Dataset records
....
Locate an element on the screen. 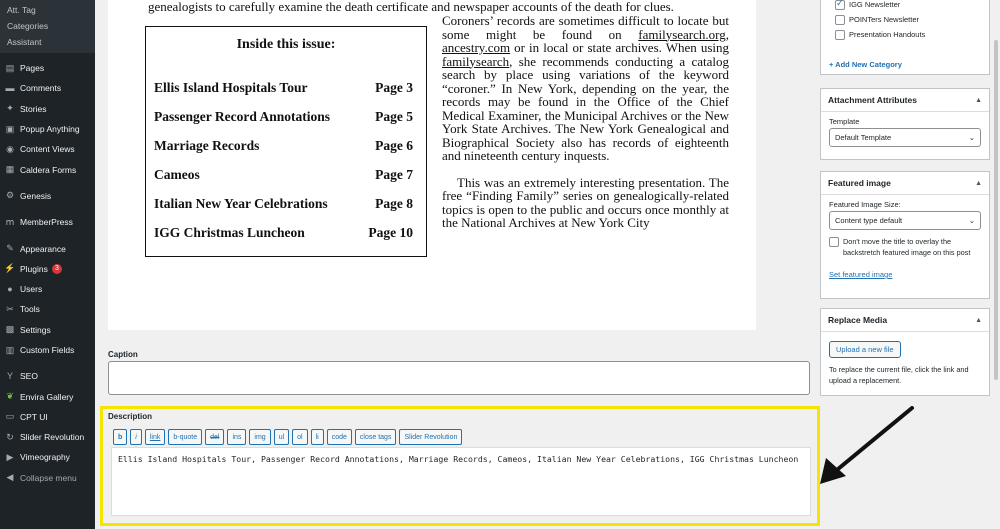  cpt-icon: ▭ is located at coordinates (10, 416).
....
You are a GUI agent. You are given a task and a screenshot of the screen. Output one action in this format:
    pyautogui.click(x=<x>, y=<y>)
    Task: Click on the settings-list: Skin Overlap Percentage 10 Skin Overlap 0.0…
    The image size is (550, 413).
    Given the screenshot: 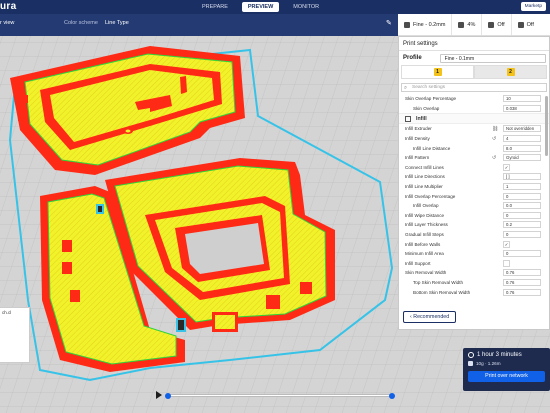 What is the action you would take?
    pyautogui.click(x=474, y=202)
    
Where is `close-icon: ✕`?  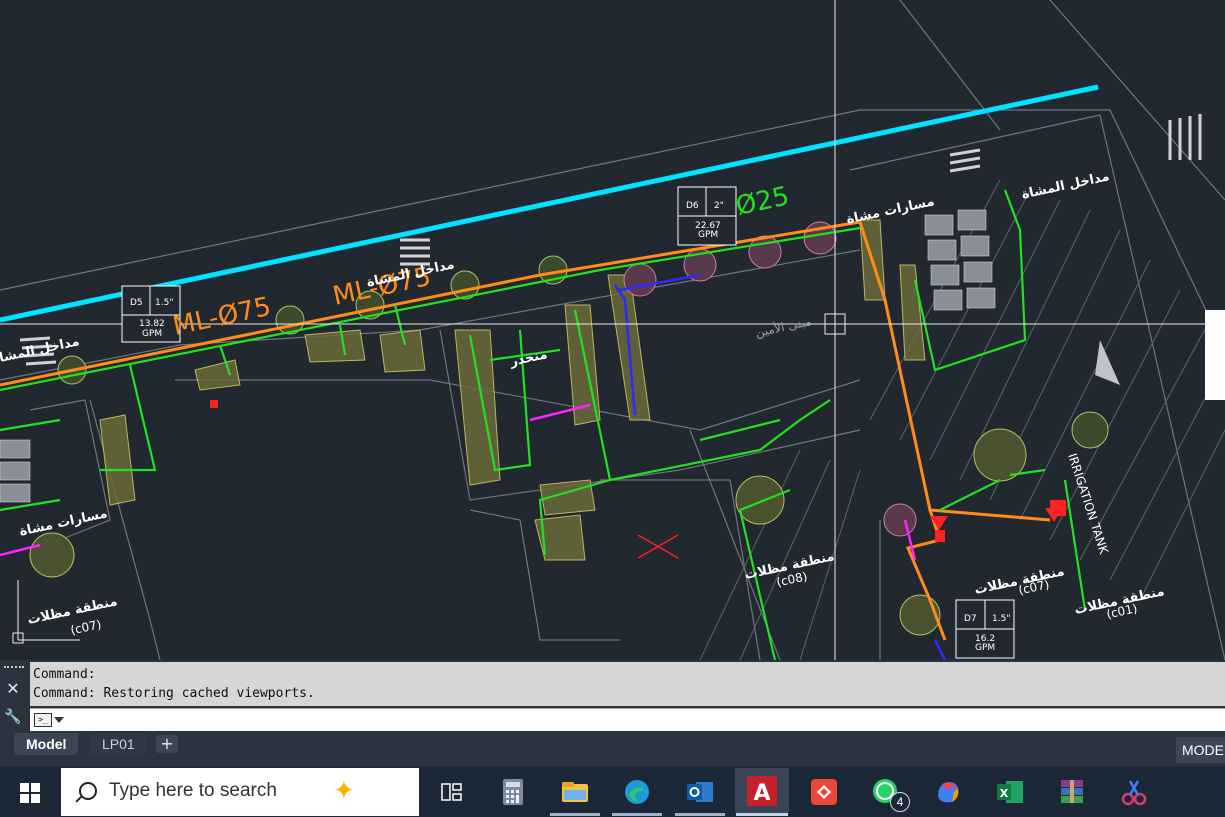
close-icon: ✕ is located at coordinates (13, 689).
....
What to do
Edit the lines starting at the one containing "You are a GUI" and ending at the one containing "The image size is (550, 413)." so that "GUI agent" becomes "screen agent", leaving everything else unchanged, and return only those lines.

Task result
You are a screen agent. You are given a task and a screenshot of the screen. Output one action in this format:
    pyautogui.click(x=<x>, y=<y>)
    Task: Click on the settings-list: Skin Overlap Percentage 10 Skin Overlap 0.0…
    The image size is (550, 413).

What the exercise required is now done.